**Supplied records**

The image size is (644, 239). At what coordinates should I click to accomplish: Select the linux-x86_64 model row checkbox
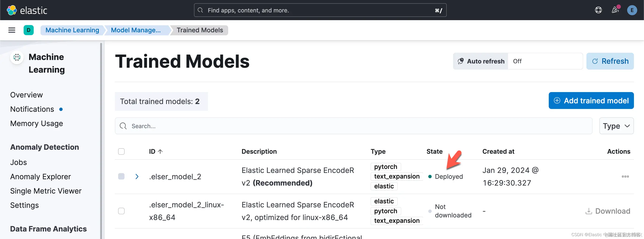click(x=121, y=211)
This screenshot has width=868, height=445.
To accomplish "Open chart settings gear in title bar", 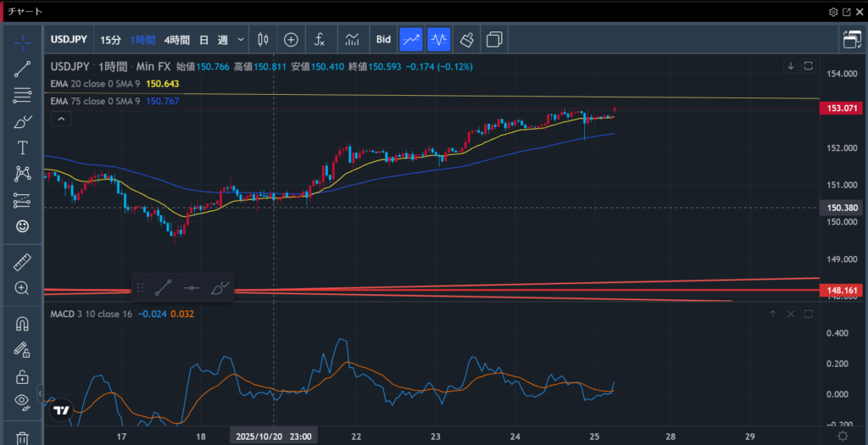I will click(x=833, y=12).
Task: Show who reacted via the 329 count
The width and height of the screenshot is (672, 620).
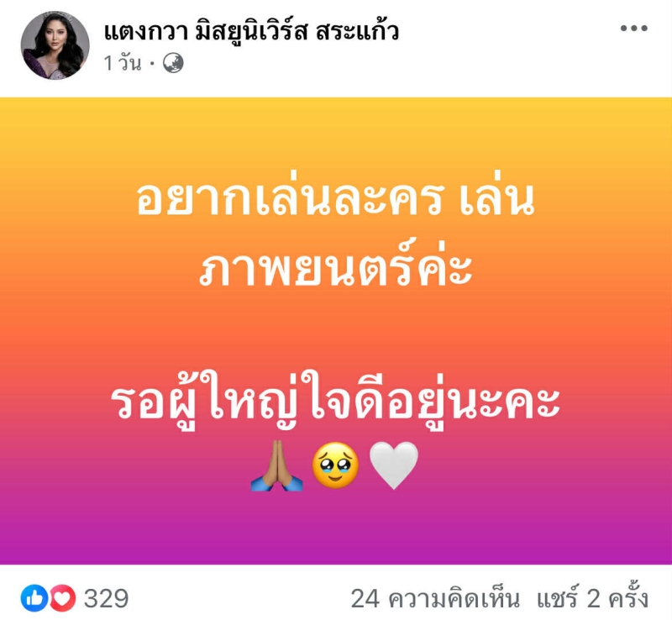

**Problem description**
Set down exactly and only the lines from the line that contains "Task: Show who reacted via the 329 count" through the last line of the entries above, with both of those lines included and the pictures left out.

**Reply to the exercise**
Task: Show who reacted via the 329 count
The width and height of the screenshot is (672, 620).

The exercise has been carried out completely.